* _Work instructions_: Copy the lines of the listing word for word, from the line containing "You are a computer-use agent. This" through the line containing "Looking at the screenshot, I should click(x=496, y=100).", inclusive.
========================
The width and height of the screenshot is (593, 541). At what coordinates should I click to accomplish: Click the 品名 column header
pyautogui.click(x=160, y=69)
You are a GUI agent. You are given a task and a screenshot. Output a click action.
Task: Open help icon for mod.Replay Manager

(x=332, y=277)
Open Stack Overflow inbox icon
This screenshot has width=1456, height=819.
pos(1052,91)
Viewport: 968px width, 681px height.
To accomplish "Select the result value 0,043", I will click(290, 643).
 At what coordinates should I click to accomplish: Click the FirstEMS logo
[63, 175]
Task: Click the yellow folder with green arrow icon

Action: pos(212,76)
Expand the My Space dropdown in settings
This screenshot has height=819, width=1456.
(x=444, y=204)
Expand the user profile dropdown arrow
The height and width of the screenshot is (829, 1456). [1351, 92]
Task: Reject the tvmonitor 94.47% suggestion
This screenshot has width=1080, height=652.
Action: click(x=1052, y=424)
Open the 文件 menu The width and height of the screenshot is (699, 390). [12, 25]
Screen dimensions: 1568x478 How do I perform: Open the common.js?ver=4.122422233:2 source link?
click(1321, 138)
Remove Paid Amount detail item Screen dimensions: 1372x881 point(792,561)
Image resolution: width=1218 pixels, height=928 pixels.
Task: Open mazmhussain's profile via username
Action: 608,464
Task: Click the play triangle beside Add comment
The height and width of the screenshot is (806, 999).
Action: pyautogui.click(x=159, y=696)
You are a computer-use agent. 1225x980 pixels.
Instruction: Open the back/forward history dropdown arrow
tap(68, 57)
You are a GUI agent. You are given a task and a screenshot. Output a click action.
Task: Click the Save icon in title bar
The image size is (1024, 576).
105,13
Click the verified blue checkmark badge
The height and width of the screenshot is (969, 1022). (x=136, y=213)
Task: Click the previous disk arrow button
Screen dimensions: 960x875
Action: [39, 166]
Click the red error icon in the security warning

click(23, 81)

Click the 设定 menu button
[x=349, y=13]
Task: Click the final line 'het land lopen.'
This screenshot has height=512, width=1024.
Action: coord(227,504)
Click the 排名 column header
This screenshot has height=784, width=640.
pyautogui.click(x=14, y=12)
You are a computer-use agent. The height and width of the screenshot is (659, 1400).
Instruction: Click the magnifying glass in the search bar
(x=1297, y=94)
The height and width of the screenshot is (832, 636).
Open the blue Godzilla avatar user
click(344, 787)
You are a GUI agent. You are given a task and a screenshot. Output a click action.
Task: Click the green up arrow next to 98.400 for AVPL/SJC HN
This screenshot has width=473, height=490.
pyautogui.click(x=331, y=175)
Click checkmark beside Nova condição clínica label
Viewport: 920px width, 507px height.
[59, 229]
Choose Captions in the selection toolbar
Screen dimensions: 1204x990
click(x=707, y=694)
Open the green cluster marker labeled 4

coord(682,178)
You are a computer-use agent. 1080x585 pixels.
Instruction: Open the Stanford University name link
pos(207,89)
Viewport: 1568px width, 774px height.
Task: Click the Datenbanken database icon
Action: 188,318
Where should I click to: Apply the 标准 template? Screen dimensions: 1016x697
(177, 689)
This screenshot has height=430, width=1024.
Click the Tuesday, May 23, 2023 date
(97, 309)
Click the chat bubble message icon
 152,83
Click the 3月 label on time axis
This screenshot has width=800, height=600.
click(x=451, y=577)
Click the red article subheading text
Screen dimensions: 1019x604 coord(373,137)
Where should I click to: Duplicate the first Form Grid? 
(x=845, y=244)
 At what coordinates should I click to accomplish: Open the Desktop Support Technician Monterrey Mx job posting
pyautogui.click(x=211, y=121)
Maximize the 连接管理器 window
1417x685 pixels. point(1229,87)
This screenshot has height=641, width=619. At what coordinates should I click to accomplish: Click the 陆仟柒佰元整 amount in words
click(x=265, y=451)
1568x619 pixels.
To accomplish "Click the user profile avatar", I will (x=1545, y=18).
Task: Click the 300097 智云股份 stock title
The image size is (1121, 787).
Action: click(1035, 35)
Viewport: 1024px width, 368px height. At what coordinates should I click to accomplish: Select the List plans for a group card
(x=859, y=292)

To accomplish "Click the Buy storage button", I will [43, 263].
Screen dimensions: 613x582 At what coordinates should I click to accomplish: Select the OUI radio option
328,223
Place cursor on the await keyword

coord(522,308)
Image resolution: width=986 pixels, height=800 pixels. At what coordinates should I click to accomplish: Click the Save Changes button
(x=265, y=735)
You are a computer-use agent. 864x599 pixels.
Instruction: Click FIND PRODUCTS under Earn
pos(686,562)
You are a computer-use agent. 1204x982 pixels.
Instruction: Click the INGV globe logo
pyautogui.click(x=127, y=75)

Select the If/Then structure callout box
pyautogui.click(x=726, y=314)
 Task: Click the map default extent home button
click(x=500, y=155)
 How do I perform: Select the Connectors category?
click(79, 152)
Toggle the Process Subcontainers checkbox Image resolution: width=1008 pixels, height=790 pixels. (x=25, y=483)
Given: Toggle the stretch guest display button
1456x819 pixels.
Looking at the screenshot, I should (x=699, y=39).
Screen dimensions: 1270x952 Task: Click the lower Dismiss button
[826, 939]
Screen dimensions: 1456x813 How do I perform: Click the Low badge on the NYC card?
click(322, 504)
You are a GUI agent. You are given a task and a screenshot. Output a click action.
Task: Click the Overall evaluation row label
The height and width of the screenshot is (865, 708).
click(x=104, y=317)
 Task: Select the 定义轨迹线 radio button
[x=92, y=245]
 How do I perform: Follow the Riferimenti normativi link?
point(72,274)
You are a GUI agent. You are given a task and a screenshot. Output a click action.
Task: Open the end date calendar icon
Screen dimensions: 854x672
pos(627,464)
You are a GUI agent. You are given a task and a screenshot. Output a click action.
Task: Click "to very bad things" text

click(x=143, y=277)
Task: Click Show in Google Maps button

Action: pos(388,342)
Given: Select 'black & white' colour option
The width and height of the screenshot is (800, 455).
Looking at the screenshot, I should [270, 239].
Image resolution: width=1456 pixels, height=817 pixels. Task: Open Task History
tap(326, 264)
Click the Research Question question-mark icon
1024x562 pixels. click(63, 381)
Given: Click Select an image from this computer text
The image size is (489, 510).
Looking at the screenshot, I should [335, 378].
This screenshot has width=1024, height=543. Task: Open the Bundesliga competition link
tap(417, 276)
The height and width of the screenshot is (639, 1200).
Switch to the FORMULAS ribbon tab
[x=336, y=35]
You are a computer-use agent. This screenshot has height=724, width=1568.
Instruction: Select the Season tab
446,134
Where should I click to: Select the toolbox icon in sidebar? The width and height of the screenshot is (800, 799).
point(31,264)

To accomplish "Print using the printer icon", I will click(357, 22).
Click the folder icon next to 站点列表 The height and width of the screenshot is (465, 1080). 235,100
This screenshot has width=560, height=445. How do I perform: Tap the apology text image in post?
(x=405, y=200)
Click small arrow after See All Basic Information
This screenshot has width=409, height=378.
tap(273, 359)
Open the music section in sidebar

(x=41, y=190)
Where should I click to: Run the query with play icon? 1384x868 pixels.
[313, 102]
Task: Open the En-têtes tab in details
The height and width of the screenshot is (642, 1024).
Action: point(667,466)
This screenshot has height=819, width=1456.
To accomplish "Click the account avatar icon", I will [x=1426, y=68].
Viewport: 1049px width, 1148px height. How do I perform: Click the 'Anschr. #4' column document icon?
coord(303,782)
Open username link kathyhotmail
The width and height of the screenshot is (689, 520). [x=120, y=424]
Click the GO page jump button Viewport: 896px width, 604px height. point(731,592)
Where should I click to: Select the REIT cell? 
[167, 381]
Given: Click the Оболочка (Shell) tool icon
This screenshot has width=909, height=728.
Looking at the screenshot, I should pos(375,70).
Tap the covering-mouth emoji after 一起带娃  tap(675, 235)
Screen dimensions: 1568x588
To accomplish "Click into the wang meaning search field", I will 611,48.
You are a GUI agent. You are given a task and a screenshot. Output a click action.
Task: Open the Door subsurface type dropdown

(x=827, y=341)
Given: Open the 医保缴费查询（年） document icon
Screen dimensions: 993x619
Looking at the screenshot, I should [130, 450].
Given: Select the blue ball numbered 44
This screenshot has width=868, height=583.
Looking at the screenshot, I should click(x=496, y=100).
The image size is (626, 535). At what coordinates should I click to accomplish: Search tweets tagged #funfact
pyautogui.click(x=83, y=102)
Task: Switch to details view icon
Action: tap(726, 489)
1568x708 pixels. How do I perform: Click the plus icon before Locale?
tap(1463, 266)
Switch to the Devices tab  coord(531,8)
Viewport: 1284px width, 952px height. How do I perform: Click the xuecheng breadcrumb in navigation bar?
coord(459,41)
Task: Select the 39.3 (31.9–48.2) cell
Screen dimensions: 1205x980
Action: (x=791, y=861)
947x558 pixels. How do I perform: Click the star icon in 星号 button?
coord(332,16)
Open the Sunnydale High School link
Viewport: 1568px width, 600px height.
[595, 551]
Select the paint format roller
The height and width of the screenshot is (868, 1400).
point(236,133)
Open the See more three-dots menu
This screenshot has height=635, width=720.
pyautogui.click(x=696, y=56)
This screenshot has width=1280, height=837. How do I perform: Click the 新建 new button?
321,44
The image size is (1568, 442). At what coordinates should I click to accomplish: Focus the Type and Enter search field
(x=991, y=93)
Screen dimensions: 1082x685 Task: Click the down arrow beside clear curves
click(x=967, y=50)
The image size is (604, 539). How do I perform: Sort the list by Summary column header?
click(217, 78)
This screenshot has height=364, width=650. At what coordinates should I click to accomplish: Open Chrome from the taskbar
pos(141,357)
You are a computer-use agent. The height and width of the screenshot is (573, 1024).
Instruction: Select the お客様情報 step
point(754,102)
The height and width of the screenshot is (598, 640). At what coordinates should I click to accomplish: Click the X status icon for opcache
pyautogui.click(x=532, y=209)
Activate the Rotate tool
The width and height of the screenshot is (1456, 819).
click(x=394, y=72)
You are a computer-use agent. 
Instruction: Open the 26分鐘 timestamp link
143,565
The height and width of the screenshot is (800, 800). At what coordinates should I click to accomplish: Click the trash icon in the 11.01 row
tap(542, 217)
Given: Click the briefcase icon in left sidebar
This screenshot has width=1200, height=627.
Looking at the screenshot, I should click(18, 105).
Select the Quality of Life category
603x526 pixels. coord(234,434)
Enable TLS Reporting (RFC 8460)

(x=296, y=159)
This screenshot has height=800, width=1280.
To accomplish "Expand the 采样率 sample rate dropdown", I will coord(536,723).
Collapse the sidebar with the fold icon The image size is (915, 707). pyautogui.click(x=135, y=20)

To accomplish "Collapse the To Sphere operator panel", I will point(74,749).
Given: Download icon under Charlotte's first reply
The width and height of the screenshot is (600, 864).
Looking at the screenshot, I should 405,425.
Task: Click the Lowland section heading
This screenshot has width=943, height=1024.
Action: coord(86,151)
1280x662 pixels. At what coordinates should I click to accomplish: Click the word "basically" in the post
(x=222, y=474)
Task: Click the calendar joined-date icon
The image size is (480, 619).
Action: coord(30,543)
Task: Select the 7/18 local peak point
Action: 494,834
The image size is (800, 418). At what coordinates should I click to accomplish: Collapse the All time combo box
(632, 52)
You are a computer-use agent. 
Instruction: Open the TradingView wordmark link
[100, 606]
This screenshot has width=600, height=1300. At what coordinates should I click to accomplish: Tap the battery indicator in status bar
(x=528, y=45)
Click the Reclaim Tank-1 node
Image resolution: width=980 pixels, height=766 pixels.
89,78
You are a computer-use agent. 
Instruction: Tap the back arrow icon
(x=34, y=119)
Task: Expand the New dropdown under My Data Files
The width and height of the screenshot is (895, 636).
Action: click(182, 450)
========================
* _Full output_:
You are a computer-use agent. This screenshot has height=724, width=1568.
Instruction: Select the Season tab
446,134
Where should I click to: Select the toolbox icon in sidebar? The width and height of the screenshot is (800, 799).
point(31,264)

To accomplish "Print using the printer icon", I will click(357, 22).
Click the folder icon next to 站点列表 The height and width of the screenshot is (465, 1080). 235,100
This screenshot has width=560, height=445. How do I perform: Tap the apology text image in post?
(x=405, y=200)
Click small arrow after See All Basic Information
This screenshot has width=409, height=378.
tap(273, 359)
Open the music section in sidebar

(x=41, y=190)
Where should I click to: Run the query with play icon? 1384x868 pixels.
[313, 102]
Task: Open the En-têtes tab in details
The height and width of the screenshot is (642, 1024).
Action: point(667,466)
This screenshot has height=819, width=1456.
To accomplish "Click the account avatar icon", I will [x=1426, y=68].
Viewport: 1049px width, 1148px height. How do I perform: Click the 'Anschr. #4' column document icon?
coord(303,782)
Open username link kathyhotmail
The width and height of the screenshot is (689, 520). [x=120, y=424]
Click the GO page jump button Viewport: 896px width, 604px height. point(731,592)
Where should I click to: Select the REIT cell? 
[167, 381]
Given: Click the Оболочка (Shell) tool icon
This screenshot has width=909, height=728.
Looking at the screenshot, I should pos(375,70).
Tap the covering-mouth emoji after 一起带娃  tap(675, 235)
Screen dimensions: 1568x588
To accomplish "Click into the wang meaning search field", I will 611,48.
You are a GUI agent. You are given a task and a screenshot. Output a click action.
Task: Open the Door subsurface type dropdown

(x=827, y=341)
Given: Open the 医保缴费查询（年） document icon
Screen dimensions: 993x619
Looking at the screenshot, I should [130, 450].
Given: Select the blue ball numbered 44
This screenshot has width=868, height=583.
Looking at the screenshot, I should click(x=496, y=100).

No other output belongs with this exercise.